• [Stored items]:

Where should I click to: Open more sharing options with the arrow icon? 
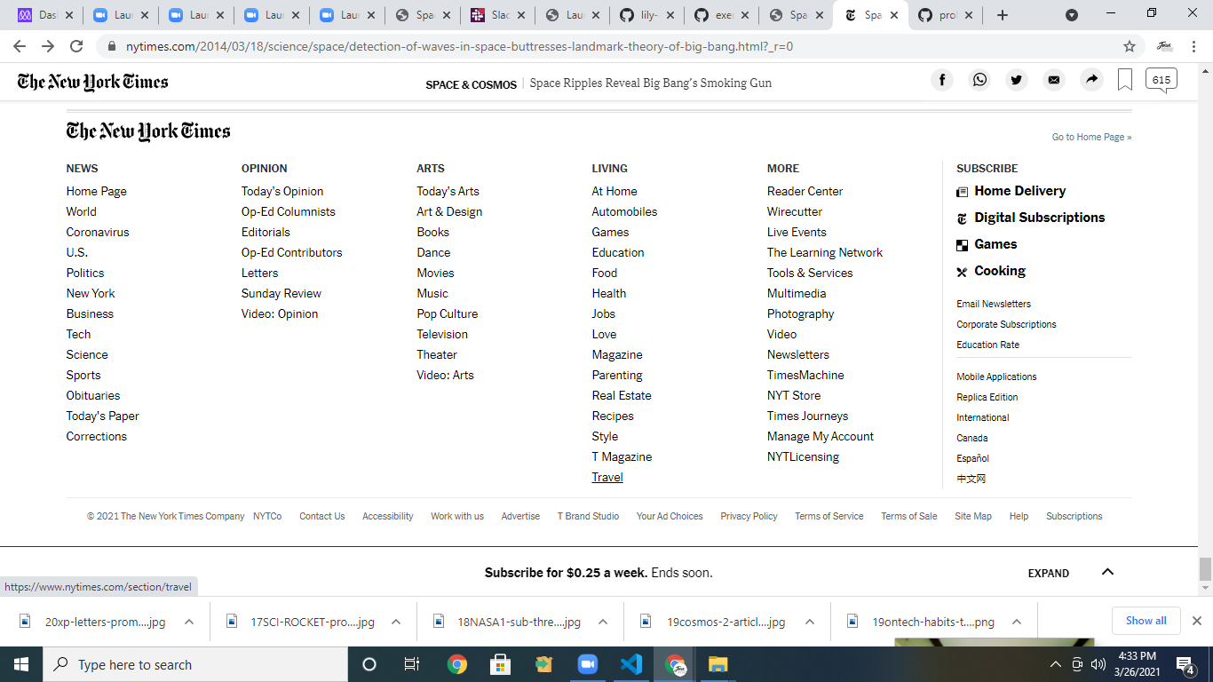click(1091, 79)
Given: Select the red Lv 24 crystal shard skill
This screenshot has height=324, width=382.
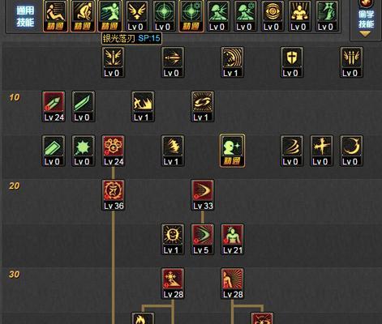Looking at the screenshot, I should 54,106.
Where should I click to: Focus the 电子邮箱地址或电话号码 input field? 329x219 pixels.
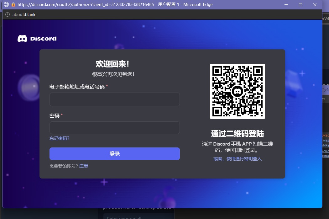114,99
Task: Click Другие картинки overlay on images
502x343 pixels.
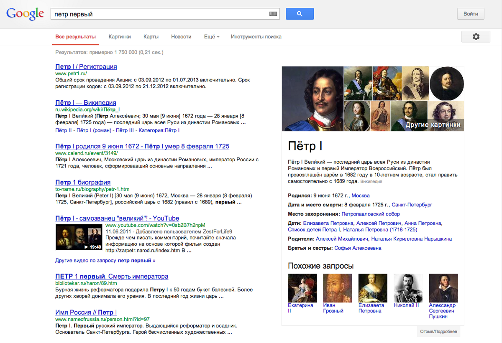Action: tap(433, 124)
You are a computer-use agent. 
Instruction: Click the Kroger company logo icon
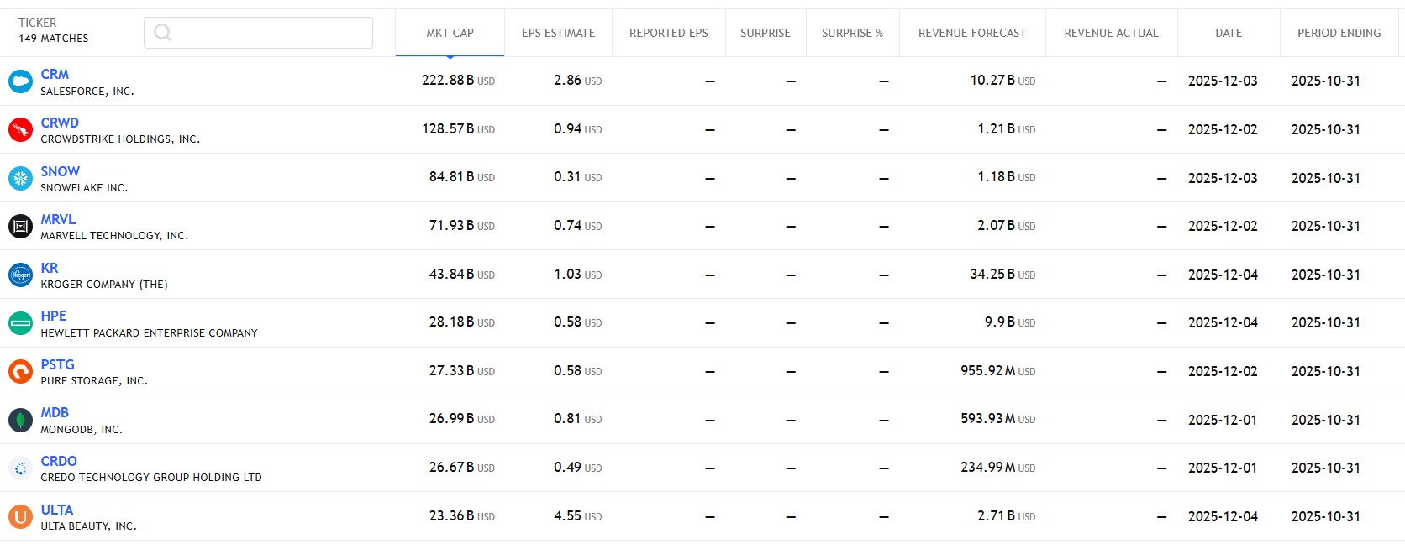coord(20,275)
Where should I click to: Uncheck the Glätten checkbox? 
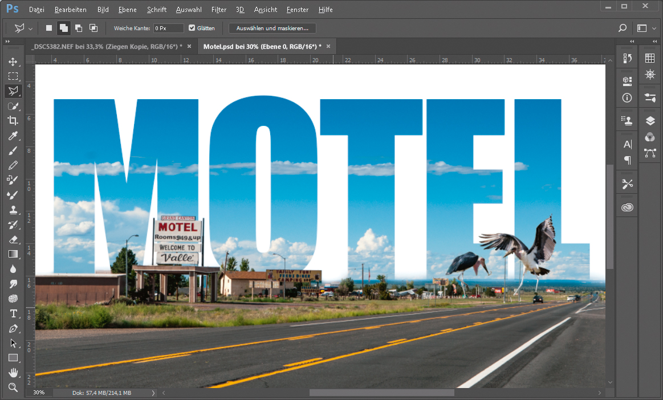[x=192, y=28]
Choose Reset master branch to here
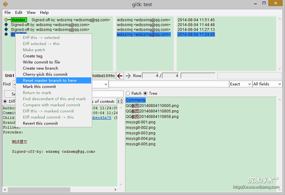Viewport: 285px width, 195px height. pos(50,81)
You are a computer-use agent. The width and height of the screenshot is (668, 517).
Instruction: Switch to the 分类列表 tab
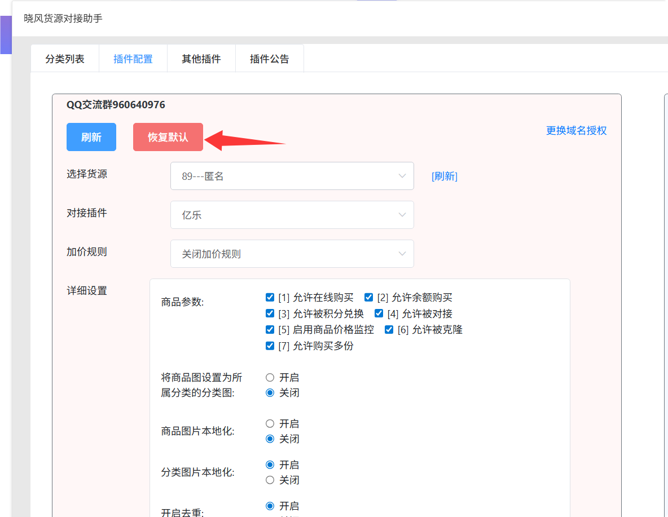tap(65, 59)
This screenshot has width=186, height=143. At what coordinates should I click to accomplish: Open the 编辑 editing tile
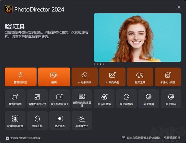54,77
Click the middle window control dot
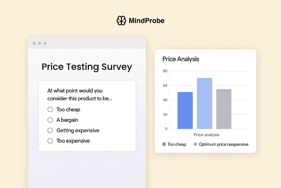Viewport: 281px width, 188px height. 39,43
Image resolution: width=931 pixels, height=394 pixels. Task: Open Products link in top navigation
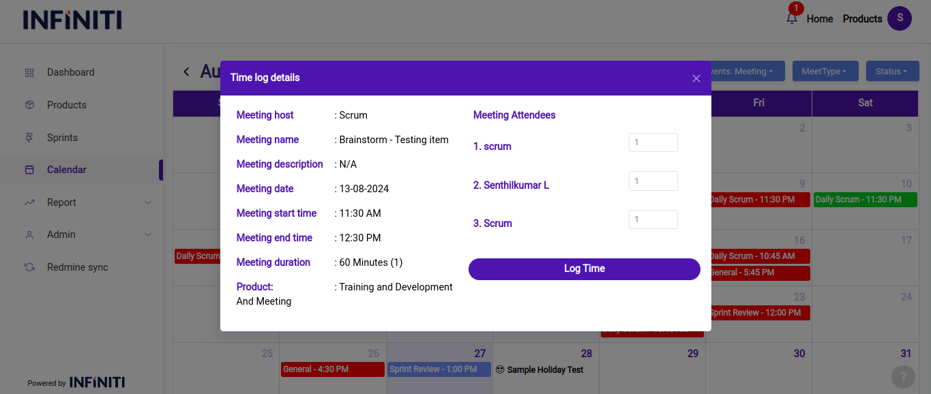(x=862, y=19)
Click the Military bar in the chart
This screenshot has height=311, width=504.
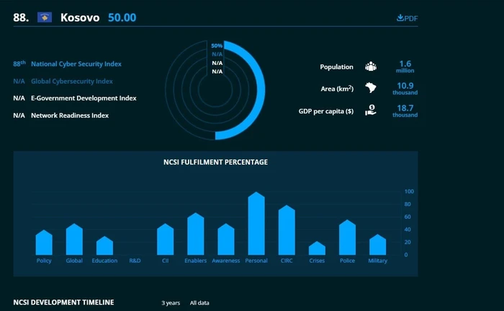378,245
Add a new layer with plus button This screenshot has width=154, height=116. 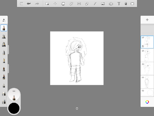point(147,20)
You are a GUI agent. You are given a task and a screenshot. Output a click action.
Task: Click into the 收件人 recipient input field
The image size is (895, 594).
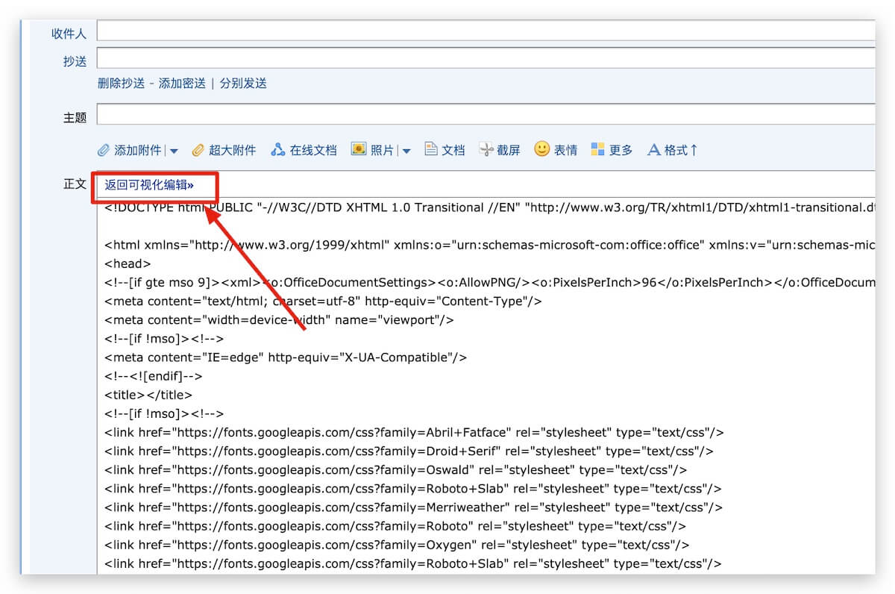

• [AIM OF THE TASK]: List every line above containing the word "computer".

• [ANSWER FOR THE TASK]:
You are a computer-use agent. 
You are a computer-use agent. The width and height of the screenshot is (668, 517).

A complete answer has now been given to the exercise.